On Monday, 29 July 2013 at 09:01:36 UTC, JS wrote:
Here is a optimal generic string joiner that maximizes compiler optimization, allows for a variable number of arguments that can be strings or arrays of strings.

http://dpaste.dzfl.pl/0a021e1f

Drawbacks:
    1. Static if explosion
    2. Not elegant
3. Only works with RT strings or RT string arrays, would be nice to work with chars and possibly others. 4. Does not have the ability to use book ends delimitation... not difficult to do but just more bloat-code. 5. Would be nice to allow apply a lambda to each "element". Again, not hard but requires all those special cases to deal with proper delimitation due to the recursion required. 6. Requires a mixin statement... this is not pretty at all. One can't wrap the mixin in a normal function call because it defeats the purpose of optimization(CT strings will be passed as variables and not optimized by the CT).
    etc...

While I have some code to flatten such arrays before delimitation, which would probably make it much easier, which is the way I started, the code was going to turn out to be the same in the end as the flattener, so I just modified the code(basically use string concatenation instead of tuple concatenation).


Anyways, maybe someone has a good idea how to improve the code to achieve the same results. Note in in the test, every possible 3-combination is tried, which I think is good enough to prove the validity of the code.

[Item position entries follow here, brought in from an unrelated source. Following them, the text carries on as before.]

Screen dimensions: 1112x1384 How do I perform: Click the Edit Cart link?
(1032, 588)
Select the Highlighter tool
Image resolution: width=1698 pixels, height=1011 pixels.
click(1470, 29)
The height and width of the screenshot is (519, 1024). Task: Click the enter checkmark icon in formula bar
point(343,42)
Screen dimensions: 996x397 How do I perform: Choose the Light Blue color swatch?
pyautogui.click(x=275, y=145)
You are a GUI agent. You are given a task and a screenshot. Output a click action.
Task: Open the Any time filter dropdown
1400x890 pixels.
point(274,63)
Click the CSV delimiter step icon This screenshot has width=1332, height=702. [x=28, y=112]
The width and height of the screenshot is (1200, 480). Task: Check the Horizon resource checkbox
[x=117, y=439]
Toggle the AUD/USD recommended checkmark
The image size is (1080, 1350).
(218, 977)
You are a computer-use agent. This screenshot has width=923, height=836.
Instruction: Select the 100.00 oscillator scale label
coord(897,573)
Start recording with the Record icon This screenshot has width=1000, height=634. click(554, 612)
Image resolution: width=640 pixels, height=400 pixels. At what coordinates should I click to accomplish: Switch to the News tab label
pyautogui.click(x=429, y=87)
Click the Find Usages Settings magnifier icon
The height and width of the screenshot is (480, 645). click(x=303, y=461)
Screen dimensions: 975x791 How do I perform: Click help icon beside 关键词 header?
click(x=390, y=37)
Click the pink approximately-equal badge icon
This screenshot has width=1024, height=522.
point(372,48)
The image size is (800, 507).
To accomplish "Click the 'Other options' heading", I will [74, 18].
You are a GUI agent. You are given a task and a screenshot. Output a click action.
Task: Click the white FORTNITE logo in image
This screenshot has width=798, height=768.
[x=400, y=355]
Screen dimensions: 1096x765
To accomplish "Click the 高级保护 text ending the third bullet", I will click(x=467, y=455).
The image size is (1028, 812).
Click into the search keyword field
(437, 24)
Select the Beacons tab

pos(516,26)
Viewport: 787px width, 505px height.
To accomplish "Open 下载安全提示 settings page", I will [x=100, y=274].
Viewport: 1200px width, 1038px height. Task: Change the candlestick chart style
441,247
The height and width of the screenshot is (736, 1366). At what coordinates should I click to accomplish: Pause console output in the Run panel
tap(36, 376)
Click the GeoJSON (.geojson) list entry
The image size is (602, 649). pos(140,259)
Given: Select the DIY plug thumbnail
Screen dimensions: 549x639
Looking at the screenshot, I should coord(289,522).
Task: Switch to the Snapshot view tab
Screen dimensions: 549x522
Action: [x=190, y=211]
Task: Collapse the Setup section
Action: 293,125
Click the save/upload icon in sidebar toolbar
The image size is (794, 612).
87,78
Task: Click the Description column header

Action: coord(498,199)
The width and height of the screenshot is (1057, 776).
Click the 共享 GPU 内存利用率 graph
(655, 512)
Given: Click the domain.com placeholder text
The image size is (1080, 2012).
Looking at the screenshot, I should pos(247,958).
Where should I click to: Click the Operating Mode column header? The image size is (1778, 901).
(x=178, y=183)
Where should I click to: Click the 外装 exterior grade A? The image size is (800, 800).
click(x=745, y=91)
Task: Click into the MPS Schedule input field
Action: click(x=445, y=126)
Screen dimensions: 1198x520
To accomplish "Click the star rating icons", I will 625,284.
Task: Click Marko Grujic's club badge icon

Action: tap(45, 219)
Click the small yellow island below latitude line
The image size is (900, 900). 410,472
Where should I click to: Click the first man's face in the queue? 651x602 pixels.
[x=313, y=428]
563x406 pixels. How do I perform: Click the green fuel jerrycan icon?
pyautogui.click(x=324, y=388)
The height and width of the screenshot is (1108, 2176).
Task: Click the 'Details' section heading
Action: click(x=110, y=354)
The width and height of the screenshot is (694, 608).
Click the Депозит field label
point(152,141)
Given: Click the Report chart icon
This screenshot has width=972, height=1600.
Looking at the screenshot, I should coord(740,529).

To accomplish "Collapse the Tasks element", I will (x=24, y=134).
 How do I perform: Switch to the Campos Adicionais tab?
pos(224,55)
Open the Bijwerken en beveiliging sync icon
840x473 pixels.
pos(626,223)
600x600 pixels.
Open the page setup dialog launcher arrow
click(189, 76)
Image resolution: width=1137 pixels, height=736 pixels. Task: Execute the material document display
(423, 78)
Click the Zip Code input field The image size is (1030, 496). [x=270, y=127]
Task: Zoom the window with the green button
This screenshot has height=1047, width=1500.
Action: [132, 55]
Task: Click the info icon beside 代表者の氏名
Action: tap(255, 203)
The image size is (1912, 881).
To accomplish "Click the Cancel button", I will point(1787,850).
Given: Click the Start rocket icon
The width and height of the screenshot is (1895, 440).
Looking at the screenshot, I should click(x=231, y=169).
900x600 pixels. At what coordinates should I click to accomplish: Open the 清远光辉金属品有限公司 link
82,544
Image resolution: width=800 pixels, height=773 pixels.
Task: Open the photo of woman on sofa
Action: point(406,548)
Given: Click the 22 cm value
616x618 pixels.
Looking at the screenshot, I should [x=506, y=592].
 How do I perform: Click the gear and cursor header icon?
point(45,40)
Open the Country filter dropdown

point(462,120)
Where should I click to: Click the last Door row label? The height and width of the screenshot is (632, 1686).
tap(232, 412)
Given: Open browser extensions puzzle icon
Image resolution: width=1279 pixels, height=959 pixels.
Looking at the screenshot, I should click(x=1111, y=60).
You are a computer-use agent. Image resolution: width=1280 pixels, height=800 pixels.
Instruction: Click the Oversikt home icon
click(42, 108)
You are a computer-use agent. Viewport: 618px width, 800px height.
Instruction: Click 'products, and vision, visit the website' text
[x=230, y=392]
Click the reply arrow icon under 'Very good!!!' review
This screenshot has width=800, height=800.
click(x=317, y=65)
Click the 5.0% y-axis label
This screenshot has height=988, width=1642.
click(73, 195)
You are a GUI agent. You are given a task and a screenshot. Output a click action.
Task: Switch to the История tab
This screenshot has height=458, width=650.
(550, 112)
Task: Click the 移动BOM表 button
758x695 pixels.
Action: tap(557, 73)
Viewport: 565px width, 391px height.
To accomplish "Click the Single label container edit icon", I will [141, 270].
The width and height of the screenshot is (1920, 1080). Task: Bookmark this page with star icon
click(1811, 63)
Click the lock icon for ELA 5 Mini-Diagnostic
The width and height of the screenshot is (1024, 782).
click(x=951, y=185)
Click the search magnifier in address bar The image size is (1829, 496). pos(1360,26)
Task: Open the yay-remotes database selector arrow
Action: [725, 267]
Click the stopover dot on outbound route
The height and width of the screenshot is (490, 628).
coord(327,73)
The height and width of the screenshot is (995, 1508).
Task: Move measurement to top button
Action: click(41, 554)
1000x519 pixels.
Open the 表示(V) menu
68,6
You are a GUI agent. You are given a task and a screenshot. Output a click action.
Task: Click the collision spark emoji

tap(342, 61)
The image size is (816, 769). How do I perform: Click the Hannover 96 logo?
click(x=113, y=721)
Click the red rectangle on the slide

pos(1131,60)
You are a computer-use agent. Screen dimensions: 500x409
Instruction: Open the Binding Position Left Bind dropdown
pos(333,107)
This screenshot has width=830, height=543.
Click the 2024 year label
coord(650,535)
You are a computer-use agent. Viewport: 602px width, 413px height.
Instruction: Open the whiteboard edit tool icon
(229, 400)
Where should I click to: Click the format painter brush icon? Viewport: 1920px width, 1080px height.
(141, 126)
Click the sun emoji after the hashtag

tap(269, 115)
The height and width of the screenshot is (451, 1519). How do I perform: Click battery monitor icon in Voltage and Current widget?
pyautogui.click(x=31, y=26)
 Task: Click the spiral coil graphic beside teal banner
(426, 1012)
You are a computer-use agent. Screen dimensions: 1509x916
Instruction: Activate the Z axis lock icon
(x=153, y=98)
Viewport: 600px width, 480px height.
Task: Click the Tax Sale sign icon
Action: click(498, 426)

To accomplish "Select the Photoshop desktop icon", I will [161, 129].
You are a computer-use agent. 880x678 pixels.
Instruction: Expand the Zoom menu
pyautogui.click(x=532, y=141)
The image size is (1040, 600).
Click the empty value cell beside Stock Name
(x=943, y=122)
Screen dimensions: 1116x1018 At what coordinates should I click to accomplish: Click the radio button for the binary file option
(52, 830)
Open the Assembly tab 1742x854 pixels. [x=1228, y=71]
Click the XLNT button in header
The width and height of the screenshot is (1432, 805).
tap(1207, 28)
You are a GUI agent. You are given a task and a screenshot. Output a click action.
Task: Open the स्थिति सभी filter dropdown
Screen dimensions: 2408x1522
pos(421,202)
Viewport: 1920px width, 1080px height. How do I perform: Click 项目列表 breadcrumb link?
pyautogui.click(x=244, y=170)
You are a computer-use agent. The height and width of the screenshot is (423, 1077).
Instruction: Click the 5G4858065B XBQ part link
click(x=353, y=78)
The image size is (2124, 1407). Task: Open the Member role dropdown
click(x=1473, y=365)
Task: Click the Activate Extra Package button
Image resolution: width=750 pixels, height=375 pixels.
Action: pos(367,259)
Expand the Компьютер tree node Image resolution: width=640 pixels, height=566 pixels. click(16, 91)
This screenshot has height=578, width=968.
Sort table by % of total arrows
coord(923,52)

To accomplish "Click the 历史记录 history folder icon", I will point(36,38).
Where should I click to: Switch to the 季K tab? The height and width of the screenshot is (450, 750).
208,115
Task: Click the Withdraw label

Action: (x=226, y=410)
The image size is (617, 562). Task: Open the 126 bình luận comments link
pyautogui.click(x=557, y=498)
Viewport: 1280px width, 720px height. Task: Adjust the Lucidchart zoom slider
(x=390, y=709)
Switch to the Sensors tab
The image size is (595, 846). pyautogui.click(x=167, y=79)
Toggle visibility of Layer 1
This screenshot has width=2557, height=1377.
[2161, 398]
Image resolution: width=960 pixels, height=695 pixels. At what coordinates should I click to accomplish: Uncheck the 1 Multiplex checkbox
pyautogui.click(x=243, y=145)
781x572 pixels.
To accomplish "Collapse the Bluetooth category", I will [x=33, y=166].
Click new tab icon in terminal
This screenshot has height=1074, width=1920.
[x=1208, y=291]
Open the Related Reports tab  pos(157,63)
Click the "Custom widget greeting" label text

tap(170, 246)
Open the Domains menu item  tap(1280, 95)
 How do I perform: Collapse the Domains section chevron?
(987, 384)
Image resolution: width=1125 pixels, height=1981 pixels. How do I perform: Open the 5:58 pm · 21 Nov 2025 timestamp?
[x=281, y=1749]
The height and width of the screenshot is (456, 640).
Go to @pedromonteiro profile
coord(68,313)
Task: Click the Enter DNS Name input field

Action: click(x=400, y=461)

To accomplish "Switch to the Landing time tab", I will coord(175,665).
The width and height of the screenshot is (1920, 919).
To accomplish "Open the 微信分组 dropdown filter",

BTW, one can wrap the template to remove the mixin in #6 but this is not very satisfactory as it has a much higher performance hit for CT joining.

template t(T...)
{
        string t(string d, T args)
        {
                return mixin(tJoin!(",", args));
        }
}

mixin(tJoin!(",", "a", "b")) is just 4 instructions max. Using t is about 10-15 times that(although I'm not sure if inlining will solve that).